I sugeest doing something like sudo bash -c 'echo "core" > /proc/sys/kernel/core_pattern' on your machine so the core file can be produced.

tam512 commented 1 year ago

refer to eclipse openj9 issue https://github.com/eclipse-openj9/openj9/issues/18115

To get system core files for this defect, follow https://eclipse.dev/openj9/docs/xdump/#piped-system-dumps to pipe core dumps to the worker node using systemd-coredump

Notes that there are 2 known openshift issues when copying the core files to local mcahine: One is 1358 that prevent copying file with \. Two is error: unexpected EOF when copying directory so need to run use oc cp --retries=-1 .... For example: oc cp --retries=-1 worker0-xxx-debug:/host/var/lib/systemd/coredump/ coredump

ymanton commented 1 year ago

This is a bug in the JVM, specific to Power 10, and not related to InstantOn.
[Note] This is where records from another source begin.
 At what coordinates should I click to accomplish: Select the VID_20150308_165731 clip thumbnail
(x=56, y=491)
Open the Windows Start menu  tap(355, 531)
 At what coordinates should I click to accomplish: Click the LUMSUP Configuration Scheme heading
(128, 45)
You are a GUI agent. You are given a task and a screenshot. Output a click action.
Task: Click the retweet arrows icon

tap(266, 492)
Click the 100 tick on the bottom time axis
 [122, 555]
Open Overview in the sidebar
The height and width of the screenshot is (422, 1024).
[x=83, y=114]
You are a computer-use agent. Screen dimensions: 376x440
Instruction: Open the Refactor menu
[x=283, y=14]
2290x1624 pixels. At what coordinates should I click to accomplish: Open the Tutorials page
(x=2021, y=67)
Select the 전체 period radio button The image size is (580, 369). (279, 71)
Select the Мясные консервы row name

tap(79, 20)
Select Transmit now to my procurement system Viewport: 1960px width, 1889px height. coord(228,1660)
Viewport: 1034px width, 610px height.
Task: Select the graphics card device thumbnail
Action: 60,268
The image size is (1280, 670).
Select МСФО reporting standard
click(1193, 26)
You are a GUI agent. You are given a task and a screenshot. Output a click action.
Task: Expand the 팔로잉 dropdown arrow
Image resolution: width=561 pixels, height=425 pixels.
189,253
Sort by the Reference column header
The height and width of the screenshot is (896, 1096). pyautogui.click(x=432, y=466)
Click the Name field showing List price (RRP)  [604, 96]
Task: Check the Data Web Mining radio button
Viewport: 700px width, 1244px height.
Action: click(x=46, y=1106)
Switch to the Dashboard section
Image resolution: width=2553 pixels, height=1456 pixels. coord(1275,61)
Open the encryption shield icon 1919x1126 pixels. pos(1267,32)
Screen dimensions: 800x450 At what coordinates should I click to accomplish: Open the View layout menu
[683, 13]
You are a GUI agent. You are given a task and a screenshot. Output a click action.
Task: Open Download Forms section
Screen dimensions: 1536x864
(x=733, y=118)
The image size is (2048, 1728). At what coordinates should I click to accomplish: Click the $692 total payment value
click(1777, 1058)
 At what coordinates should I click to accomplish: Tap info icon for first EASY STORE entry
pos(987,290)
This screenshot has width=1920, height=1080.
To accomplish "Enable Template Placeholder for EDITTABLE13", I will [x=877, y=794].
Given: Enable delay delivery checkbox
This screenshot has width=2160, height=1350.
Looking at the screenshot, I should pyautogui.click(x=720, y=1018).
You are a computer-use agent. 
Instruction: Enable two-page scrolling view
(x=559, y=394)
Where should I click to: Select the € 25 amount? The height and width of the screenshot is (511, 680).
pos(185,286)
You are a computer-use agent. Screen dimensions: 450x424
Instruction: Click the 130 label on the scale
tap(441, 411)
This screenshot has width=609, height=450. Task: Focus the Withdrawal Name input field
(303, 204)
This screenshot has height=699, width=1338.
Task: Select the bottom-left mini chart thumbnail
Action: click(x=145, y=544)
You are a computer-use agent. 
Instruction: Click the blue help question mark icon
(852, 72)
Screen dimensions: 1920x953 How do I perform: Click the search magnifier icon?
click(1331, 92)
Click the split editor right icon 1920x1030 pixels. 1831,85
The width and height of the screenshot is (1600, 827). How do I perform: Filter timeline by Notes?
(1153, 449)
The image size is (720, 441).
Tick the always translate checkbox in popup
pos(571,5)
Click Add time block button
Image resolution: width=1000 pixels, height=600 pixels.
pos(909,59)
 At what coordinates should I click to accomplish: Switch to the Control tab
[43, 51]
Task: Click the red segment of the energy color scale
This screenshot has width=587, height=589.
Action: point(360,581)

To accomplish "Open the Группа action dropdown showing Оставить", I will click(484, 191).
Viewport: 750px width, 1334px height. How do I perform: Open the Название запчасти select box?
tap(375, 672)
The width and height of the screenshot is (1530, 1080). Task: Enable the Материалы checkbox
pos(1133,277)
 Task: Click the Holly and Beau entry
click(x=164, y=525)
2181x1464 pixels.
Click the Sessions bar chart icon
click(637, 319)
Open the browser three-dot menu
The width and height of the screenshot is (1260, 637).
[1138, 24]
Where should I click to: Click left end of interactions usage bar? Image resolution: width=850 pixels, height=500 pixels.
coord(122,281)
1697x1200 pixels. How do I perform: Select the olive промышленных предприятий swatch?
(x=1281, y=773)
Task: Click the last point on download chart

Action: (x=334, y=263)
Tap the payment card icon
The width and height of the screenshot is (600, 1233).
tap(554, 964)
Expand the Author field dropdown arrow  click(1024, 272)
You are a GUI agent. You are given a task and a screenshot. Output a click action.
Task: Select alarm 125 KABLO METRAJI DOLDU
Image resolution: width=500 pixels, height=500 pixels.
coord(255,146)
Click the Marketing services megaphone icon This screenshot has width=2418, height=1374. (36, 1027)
vijaysun-omr commented 1 year ago

It seems a fix for this problem was merged into the Semeru development stream for their next release a few weeks back (there was a failure in a scenario unrelated to InstantOn). The next question would be how Liberty SVT plans to obtain a fixed Semeru build to verify that this works in the environment being tested.